◆ What you will do
Could you continue the mailing-list message below, which reports fio results on the Pixel 6, starting right after its last line?

◆ Provided text
*** Begin section ***
Thanks Neil for your numbers.
So there must be more to it... I was interested in overall performance
originally, and using block layer access and disabling all kernel debug
options, the absolute numbers of course change for me, but the general
trend is still the same:
fio results for 4k block size on Pixel 6, all values being the average
of 5 runs each:
read / 1 job original after this commit
min IOPS 7,741.60 6,500.00 (-16.04%) 9,175.60 ( 18.52%)
max IOPS 11,548.80 8,217.60 (-28.84%) 11,476.80 (- 0.62%)
avg IOPS 10,356.69 7,143.21 (-31.03%) 11,098.65 ( 7.16%)
cpu % usr 4.31 4.93 ( 14.33%) 3.34 (-22.63%)
cpu % sys 22.12 25.08 ( 13.40%) 18.14 (-17.97%)
bw MB/s 40.46 27.92 (-30.99%) 43.34 ( 7.12%)
read / 8 jobs original after this commit
min IOPS 53,834.00 49,145.20 (- 8.71%) 52,202.40 (- 3.03%)
max IOPS 62,489.20 55,378.00 (-11.38%) 61,207.20 (- 2.05%)
avg IOPS 60,733.97 52,305.85 (-13.88%) 58,617.45 (- 3.48%)
cpu % usr 5.59 4.24 (-24.22%) 5.31 (- 4.94%)
cpu % sys 28.32 21.56 (-23.85%) 27.44 (- 3.08%)
bw MB/s 237.40 204.40 (-13.90%) 228.80 (- 3.62%)
*** End section ***
◆ Dataset records
*** Begin section ***
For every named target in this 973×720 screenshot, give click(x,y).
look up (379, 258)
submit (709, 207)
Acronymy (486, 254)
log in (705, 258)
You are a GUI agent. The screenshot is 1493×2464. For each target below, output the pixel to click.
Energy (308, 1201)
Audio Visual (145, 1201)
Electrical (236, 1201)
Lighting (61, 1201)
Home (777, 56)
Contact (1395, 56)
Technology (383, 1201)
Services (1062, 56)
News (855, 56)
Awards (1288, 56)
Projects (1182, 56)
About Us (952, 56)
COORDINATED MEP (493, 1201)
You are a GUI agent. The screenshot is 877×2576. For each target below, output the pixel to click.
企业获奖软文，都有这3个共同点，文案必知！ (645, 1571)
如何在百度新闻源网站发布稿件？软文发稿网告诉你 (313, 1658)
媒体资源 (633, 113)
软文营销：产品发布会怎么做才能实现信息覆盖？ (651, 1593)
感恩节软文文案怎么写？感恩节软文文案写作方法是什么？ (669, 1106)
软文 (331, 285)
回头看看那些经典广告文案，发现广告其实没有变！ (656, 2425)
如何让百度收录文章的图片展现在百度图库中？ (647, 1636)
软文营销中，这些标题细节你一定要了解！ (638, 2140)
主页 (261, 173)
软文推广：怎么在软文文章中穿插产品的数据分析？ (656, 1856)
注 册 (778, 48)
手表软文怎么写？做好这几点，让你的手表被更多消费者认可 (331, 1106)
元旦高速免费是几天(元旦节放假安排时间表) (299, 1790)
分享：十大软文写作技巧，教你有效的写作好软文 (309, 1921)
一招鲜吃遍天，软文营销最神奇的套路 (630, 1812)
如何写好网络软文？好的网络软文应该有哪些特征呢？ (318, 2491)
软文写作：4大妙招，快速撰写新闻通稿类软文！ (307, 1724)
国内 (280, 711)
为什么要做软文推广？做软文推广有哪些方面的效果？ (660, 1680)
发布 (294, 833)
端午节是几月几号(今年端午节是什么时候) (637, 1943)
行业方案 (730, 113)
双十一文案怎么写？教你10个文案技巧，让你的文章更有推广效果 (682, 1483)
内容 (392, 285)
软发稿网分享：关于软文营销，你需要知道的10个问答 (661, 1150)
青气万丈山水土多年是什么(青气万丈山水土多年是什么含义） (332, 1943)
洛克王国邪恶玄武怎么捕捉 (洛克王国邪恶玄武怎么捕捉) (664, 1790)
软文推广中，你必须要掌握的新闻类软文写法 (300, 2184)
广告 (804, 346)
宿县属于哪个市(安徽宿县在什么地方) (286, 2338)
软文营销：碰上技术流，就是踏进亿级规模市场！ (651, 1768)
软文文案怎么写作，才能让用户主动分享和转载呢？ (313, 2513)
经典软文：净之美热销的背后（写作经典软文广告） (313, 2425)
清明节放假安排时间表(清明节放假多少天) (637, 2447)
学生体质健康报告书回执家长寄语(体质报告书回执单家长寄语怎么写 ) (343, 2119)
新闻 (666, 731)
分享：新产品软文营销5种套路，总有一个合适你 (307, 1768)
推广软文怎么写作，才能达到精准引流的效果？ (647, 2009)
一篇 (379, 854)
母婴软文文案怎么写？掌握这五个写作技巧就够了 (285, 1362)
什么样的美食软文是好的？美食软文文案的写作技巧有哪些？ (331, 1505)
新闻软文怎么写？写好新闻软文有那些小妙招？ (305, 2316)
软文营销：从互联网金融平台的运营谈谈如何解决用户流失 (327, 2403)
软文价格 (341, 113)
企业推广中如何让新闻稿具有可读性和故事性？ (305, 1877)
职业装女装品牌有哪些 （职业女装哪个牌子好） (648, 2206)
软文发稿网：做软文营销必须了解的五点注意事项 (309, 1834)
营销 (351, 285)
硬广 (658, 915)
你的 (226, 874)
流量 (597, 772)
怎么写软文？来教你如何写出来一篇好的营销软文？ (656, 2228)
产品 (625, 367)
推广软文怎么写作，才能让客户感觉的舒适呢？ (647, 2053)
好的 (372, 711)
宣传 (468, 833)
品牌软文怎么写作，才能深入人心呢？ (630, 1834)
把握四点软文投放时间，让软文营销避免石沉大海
*** End section ***
◆ Exercise response
write / 1 job original after this commit
min IOPS 11,438.00 10,173.60 (-11.05%) 16,418.40 ( 43.54%)
max IOPS 19,752.00 13,366.80 (-32.33%) 19,666.00 (- 0.44%)
avg IOPS 18,329.57 11,656.83 (-36.40%) 18,685.83 ( 1.94%)
cpu % usr 6.46 6.30 (- 2.60%) 5.73 (-11.29%)
cpu % sys 33.74 31.34 (- 7.11%) 30.83 (- 8.63%)
bw MB/s 71.60 45.52 (-36.42%) 73.72 ( 2.96%)
write / 8 jobs original after this commit
min IOPS 68,824.20 59,397.20 (-13.70%) 60,699.60 (-11.80%)
max IOPS 89,382.00 68,318.60 (-23.57%) 90,247.00 ( 0.97%)
avg IOPS 79,589.76 65,048.45 (-18.27%) 75,100.38 (- 5.64%)
cpu % usr 6.23 5.76 (- 7.48%) 5.49 (-11.89%)
cpu % sys 31.76 27.99 (-11.85%) 28.29 (-10.93%)
bw MB/s 311.00 253.80 (-18.39%) 293.20 (- 5.72%)
'Original' is next-20250708 with the culprit commit reverted, 'after'
is unmodified linux-next.
While in the meantime I did change 'this commit' to use ktime rather than
jiffies for time limit calculation, we can still see the huge effects of
the two changes.
Bandwidth and avg IOPS are down between 13^ and 36% with the culprit commit.